There were reds under the beds
when we were growing up
and someone at school
always ridiculed my name
the name of the woman spy
frozen in a cold war movie.
It has been a hard name to carry
a hard name to explain
but sometimes it starred in a ballet
and took the impossible leap
or came up in Dostoevsky
only to fall in quiet despair
softly at our feet.
I lived with it then
I live with it now.
It keeps its hard edge
in the language my parents
never quite mastered.



Now that my parents are gone
the voice inside
has changed to something
less disturbing
but I am still the strange chameleon
caught in different lights.
In childhood
I believe I was their colour and their light
before I took on different shades
to match an outside world
where they were only shadows
of the people they had been.
I never saw their real colours
I only asked myself
why they were so washed out.
Now that they are gone
I see them differently.
I see them young.
I see them in the people who have come
with other children.
Despite the camouflage
I spot chameleons in my class
the shades of shyness
the flash of angry reds
the old confusion about
the shape of us.
Now that my parents are gone
I tell myself the stories
that I hardly listened to
in a time of growing up
when I was
only half at home.



We took their damage and ran with it
or tried to run away from it
but still
we carried it into adulthood
the tarnished trophy given to the also rans.

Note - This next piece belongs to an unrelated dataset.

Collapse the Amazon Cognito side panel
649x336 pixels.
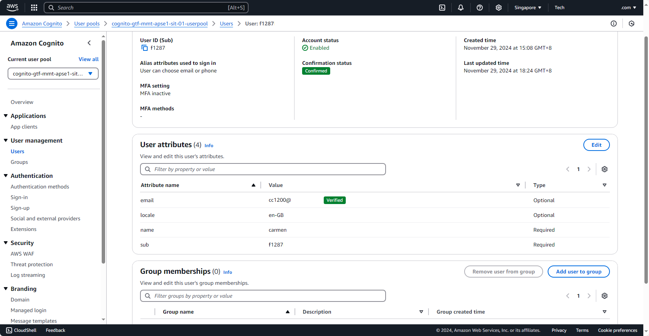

When we were children it was a thing
staying in the house
it was a lodger in the built-on room
where the past was kept
silent but for the telling creaks
made by someone
walking on uneven floorboards.
Now I tread these polished floors
and the trophy sits among a hundred books
safely shelved
or so I like to think.
I take my pick of old biographies
that change with every telling
but I know that each remembering
is another scab to pick at.
Occasionally I listen
to the other stories of my generation
children of the damaged
gathered in the same circle
weaving the same wreath.
And every story that someone else is telling
makes ours a little easier
in the convivial moment over the glass of wine
in houses built of different memories
we nurse each other through the old pains.
And still the damage sits at every table
refusing to leave when the coffee is served.